Robert Rauschenberg was an American painter and graphic artist whose early works anticipated the pop art movement. He is known for making use of non-traditional materials, for instance his “Combines”of the 1950s where he employed materials and objects in innovative combinatios, and questioning the distinction between art and everyday objects. He also worked with painting, sculpture, photography, printmaking, performance, music and collage to produce his work.
He studied at the Kansas City Art Institute (1946–1947), the Académie Julien, Paris (1947), and with Josef Albers and John Cage at Black Mountain College, North Carolina (1948–1950).
Traveling widely, he was based in New York City from 1950, where he and Jasper Johns paved the way for pop art of the 1960s.
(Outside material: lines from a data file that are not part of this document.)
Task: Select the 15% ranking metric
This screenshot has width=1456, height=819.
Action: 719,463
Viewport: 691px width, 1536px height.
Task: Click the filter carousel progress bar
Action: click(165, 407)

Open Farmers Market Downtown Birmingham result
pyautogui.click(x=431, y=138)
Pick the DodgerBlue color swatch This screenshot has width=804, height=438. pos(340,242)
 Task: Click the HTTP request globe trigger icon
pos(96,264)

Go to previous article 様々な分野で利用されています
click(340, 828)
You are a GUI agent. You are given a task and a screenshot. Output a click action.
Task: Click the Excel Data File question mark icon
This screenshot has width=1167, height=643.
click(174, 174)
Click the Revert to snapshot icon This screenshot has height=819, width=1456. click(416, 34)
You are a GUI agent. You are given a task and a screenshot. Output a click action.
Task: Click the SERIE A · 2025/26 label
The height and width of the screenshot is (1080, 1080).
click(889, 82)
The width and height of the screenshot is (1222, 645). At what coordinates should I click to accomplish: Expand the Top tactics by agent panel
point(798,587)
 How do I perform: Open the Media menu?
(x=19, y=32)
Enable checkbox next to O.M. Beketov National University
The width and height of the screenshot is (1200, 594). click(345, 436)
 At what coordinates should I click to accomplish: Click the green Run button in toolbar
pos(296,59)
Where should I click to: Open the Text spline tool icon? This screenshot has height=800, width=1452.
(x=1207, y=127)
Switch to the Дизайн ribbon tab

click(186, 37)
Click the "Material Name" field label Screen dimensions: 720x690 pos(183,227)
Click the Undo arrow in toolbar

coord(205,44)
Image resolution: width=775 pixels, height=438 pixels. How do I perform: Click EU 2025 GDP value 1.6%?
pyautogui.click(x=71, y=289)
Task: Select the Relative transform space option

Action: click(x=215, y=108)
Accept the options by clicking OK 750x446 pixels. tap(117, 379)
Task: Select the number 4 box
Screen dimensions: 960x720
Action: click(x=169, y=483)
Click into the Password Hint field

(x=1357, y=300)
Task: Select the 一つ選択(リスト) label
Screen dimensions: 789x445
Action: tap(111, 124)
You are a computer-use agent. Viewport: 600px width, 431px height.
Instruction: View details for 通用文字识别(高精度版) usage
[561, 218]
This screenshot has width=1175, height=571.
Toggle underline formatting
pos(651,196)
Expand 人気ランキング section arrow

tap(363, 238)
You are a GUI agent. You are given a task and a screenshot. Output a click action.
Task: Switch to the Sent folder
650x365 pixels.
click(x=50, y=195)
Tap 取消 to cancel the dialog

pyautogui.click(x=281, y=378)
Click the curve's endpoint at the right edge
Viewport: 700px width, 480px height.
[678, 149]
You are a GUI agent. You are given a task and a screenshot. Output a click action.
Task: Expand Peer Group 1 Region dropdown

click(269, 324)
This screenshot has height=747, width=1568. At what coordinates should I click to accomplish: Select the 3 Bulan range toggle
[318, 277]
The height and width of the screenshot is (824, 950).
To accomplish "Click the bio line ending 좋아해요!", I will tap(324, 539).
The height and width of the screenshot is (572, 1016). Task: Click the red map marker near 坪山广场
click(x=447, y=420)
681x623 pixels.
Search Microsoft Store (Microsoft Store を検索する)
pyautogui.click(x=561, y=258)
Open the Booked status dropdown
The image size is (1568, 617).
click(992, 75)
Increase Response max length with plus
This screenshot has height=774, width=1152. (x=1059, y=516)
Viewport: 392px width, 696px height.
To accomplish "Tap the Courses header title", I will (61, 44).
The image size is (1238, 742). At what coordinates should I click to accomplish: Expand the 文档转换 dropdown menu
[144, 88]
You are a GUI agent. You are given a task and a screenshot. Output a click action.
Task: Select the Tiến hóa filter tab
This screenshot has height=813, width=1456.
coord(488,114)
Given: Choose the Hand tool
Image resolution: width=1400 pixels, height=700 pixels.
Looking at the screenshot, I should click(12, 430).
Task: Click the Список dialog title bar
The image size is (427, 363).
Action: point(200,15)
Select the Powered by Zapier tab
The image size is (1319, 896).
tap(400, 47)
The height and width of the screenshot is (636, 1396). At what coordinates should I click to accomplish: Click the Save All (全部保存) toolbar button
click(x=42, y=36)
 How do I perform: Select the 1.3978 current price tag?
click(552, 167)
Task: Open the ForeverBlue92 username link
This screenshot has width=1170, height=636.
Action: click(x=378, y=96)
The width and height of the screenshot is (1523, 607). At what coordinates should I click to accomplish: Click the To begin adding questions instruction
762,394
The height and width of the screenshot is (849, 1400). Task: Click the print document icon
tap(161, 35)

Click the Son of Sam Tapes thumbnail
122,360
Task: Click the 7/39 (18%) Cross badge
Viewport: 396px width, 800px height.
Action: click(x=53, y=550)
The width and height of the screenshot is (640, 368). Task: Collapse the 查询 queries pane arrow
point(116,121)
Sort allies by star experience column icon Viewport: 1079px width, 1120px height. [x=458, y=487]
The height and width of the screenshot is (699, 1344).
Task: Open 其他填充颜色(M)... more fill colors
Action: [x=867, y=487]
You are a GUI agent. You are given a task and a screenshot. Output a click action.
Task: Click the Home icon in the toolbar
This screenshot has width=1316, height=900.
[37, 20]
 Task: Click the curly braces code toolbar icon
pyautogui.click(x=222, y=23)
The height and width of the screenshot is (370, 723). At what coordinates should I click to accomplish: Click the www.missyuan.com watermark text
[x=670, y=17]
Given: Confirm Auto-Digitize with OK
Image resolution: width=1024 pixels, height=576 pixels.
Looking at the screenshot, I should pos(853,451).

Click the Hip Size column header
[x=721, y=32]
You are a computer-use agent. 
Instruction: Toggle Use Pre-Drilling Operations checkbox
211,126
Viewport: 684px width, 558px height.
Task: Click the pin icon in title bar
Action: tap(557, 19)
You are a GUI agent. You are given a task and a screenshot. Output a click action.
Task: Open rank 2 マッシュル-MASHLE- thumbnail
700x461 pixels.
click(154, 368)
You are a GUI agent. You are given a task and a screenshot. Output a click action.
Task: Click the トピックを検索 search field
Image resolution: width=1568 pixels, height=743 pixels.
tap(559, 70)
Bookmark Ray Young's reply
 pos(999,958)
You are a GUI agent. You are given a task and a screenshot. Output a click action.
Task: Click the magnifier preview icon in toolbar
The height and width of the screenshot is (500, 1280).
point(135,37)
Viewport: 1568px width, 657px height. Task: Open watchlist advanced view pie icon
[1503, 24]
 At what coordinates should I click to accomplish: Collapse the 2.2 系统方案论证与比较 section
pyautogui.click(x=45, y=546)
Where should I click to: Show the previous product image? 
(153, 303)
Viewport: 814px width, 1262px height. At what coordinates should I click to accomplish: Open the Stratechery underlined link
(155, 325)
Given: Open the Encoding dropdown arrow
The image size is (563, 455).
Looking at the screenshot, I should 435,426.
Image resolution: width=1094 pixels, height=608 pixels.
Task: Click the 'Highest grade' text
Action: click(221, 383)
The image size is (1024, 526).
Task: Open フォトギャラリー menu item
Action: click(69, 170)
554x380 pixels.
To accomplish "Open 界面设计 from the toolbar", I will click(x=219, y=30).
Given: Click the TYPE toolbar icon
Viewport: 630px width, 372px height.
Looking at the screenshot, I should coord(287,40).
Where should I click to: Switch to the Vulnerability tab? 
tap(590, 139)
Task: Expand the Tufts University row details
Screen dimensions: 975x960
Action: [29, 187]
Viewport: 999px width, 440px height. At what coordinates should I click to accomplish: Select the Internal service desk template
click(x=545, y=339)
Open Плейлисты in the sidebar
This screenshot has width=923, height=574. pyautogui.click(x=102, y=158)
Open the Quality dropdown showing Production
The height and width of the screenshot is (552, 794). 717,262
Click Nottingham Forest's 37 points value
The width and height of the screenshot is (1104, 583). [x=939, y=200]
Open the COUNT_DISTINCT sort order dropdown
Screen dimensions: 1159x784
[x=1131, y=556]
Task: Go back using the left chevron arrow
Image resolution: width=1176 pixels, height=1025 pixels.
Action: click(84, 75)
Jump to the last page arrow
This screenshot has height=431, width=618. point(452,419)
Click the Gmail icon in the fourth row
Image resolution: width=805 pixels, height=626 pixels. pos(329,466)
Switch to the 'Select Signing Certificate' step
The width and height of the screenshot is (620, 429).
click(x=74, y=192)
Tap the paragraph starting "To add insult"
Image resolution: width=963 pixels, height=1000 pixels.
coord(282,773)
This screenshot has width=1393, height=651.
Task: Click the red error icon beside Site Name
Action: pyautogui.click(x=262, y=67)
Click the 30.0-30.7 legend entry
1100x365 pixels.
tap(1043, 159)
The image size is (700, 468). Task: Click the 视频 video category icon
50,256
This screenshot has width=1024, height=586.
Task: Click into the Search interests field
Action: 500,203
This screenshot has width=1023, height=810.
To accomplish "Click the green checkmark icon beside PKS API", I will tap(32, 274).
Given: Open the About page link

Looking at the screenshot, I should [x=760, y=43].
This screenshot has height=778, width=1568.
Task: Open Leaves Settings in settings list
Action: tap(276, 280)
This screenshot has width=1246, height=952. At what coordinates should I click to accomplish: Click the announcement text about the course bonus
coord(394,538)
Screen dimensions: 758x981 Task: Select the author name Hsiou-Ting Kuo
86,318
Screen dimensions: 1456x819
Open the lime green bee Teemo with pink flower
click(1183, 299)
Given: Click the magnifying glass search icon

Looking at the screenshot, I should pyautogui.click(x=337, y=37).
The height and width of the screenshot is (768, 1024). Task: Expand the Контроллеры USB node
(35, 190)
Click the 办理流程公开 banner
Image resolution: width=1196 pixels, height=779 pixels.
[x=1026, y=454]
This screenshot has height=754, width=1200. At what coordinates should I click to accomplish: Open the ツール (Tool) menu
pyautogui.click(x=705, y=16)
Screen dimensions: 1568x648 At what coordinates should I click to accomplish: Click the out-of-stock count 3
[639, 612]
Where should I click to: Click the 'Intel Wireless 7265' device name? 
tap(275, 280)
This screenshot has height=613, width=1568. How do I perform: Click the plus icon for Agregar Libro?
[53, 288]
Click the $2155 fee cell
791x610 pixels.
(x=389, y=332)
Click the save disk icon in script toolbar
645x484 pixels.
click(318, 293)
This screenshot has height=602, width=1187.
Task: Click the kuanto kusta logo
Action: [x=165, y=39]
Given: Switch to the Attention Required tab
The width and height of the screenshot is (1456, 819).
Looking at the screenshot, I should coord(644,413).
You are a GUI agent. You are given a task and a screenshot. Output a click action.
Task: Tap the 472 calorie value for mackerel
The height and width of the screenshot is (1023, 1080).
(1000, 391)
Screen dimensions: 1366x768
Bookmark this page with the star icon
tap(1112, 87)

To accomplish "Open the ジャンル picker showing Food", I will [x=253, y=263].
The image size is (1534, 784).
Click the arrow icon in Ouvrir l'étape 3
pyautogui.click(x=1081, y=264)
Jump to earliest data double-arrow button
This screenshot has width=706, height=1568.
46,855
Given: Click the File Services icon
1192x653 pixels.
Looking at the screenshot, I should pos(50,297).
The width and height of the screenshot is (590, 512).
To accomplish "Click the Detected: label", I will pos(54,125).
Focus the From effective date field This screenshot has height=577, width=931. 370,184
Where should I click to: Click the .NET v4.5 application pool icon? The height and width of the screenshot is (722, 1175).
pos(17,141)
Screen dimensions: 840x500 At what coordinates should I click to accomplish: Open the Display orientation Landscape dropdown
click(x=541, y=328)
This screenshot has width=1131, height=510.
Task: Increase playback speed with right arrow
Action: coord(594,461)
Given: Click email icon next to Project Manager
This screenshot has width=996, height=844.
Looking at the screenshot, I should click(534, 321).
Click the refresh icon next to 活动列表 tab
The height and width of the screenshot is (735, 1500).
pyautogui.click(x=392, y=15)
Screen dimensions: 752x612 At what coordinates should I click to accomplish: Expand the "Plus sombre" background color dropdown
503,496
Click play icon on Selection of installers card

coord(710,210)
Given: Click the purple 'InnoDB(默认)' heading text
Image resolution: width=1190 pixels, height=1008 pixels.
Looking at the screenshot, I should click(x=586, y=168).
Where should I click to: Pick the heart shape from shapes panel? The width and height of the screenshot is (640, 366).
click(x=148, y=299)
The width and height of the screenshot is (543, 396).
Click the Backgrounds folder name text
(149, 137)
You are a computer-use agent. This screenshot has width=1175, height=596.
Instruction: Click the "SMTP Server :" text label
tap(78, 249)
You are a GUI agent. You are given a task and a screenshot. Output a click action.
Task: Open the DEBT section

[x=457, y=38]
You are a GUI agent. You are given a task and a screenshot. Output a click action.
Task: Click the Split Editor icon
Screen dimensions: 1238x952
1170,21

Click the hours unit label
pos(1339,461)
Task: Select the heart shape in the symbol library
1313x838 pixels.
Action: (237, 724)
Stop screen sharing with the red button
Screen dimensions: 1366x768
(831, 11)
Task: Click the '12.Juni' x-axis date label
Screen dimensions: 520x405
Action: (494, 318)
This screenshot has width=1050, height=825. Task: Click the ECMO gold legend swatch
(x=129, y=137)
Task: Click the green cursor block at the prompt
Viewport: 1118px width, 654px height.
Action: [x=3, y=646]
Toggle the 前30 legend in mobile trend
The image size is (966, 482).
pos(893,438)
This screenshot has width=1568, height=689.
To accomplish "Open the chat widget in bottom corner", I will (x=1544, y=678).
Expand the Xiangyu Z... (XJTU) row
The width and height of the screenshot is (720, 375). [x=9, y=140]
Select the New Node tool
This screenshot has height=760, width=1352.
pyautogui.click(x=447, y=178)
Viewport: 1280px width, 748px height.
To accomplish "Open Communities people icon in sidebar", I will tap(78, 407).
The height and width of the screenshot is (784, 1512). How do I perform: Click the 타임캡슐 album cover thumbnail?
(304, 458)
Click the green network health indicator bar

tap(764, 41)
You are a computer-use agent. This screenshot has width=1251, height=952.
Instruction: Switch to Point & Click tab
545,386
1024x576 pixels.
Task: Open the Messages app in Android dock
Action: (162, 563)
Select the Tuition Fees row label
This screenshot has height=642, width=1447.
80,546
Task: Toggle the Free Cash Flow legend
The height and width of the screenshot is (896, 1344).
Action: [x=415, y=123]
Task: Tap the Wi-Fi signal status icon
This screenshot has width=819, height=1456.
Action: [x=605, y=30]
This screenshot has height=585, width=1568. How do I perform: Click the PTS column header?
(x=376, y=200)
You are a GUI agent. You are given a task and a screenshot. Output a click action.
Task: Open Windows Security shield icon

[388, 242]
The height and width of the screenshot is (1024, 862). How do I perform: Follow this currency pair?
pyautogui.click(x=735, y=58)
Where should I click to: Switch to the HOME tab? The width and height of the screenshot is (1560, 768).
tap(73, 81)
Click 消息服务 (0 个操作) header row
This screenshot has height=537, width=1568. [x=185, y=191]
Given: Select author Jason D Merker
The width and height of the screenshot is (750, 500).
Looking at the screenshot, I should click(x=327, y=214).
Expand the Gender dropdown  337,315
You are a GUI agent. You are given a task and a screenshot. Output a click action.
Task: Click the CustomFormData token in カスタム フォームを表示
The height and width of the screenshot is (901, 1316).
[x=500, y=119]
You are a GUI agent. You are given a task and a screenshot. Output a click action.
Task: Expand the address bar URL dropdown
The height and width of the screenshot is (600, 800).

He worked with the Merce Cunningham Dance Company, New York, as costume and stage designer (1955–64).
An imaginative and eclectic artist, he used a mix of sculpture and paint in works he called ‘combines’. From the late 1950s he incorporated sound and motors in his work and silk-screen transfers.
Throughout the 1980s and 1990s, he experimented with collage and new ways to transfer photographs. In 1997 the Solomon R Guggenheim Museum, New York City, staged a major exhibition of his works, showcasing the breadth and beauty of his work and its influence over the second half of the century.
Galeria Luisa Strina started in 2015 to work with The Robert Rauschenberg Foundation.